Specialized processors like GPUs are one approach to both
graphics and multicore processing. Another approach is to use
many conventional cores, such as Intel’s Larrabee (Fig. 5). Larrabee
uses x86-compatible cores that are optimized for vector
processing (see “Intel Makes Some Multicore Lemonade”).
In one sense, Larrabee is similar to IBM’s Cell processor. The
Larrabee cores only have access to the 32-kbyte L1 and 256-kbyte
L2 caches. If data isn’t in the cache, it must be requested from the
memory controller or another cache within the system. The data
is then placed into the core’s cache, and the application proceeds
on its merry way.
A ring bus is used to communicate between cores and controllers.
IBM’s Cell Element Interconnect Bus (EIB) is also a ring
bus connecting the SPEs to the memory controller and peripheral
interface. From a programming perspective, Larabee’s cache and
the Cell’s SRAM differ significantly.
Still, to programmers, Larrabee appears as an array of cachecoherent
x86 processors. Because of its GPU orientation, programmers
can take advantage of DirectX and OpenGL support.
MULTICORE NETWORKING
Multicore chips also are common pieces in a networking infrastructure
puzzle. Handling 10-Gbit/s networks is a challenge all by
itself for multicore chips. Analyzing and massaging data from a network
connection at line speeds requires lots of processing power.
Netronome’s NFP-3200 Network Flow Processor contains 40
1.4-GHz cores that can run eight threads each, providing 320
hardware-based threads in one chip. This is on the same order as
GPUs, but the processors are slanted toward packet processing.
Like IBM’s Cell, the NFP-3200 has a master CPU-style controller.
In this case, it’s an ARM11 core. Its 40 cores, also called
microengines, are compatible with Intel’s IXP28xx architecture,
which was developed for network processing. This compatibility
is important because a good deal of code targets this architecture.

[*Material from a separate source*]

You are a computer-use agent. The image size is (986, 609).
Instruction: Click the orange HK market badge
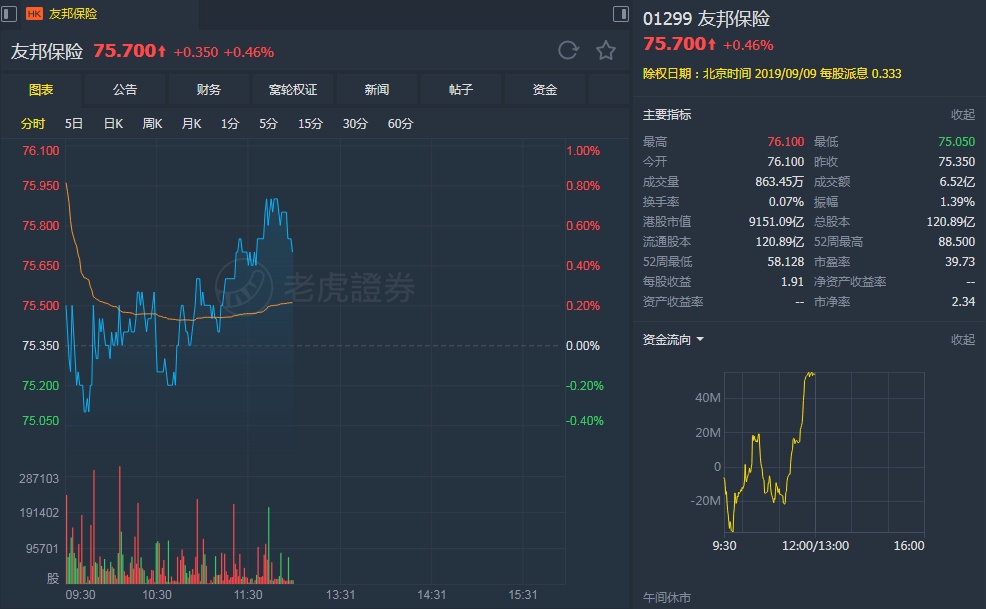coord(33,14)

Older chips had fewer cores, so in a sense the NFP-3200 offers
more of the same.
Of course, simply tossing more cores at the problem is just
one course of action. Netronome incorporates a host of improvements,
such as enhanced microblocks with TCP offload support.
The interconnect speeds are higher as well, running at 44 Gbits/s
between cores.
Continue to page 3
Netronome’s chip has a number of specialized processors,
including its cryptography system, which handles the ubiquitous
security protocols. Its PCI Express interface supports I/O virtualization
often used by x86 processors. It can be moved next to the
NFP-3200 instead of being separated by another network link.
Programming the NFP-3200 is often less of an issue compared
to other multicore chips because of the large amounts of existing
code for the IXP28xx family. In addition, Netronome provides
libraries that make the creation of network-processing applications
more a matter of tying together modules.
Cavium’s Octeon II is a more conventional SMP multicore
design with two to six 64-bit MIPS64 cores connected by a crossbar switch (see “Multicore Chip Handles Broadband Packet Processing”). Like Netronome’s chip, the Octeon
II is designed for network and storage devices.
Also, the Octeon II has a RAID 5/6 accelerator as well as Hyper
Finite Automata (HFA) support of regular expressions for packet
inspection. Programming the Octeon II is comparable to most
SMP systems. It can run operating systems such as Linux.
OTHER MULTICORE ARCHITECTURES
Moving to more radical multicore architectures adds to programming
chores. However, it opens opportunities for developers
that can take advantage of the new architectures.
The IntellaSys SeaFORTH 40C18 fits in this category (Fig. 6).
Its native programming language is VentureForth (see “Parallel
Programming Is Here To Stay”). Instructions
are actually five bits with four instructions packed into a single
18-bit word. (One instruction is only 3 bits long.) The 40C18’s
40 cores have identical processing units with 64 words of RAM
and 64 words of ROM. That’s not a lot of space, though this does
translate to 256 instructions.
Obviously, programming the 40C18 will be dramatically different
than a chip with more storage like Intel’s Larrabee or IBM’s
Cell. The 40C18 cores consume less than 9 mW, whereas the
other two chips don’t work well without massive heatsinks and a
fan or two. The 40C18 is designed for embedded and even mobile
applications.
Programming the 40C18 will be different for most developers,
and not just because Forth is the programming language. Each
core’s small memory space and the matrix interconnect changes
program design methods. Cores typically run small functions that
pass data onto one or more neighbors, so cooperative programming
is the way to go.
Even external memory accesses require three cores working
together. This makes sense when there are many cores to
work with. The 40C18 also has the unique ability to send a small
program of four instructions in a single word to be executed by
a neighboring core. That is actually enough space to perform a
block transfer.
The XMOS XS1-G4 is an interesting mix based on 32-bit integer
Xcores (see “Multicore And Soft Peripherals Target Multimedia
Applications”). Each Xcore can handle a number
of different threads with a hardware-based event system that
facilitates XMOS’s soft peripherals. Like the 40C18, the XS1-G4
can wait on an I/O port. The difference is that the XS1-G4 handles
multiple threads whereas the IntellaSys chip works with one.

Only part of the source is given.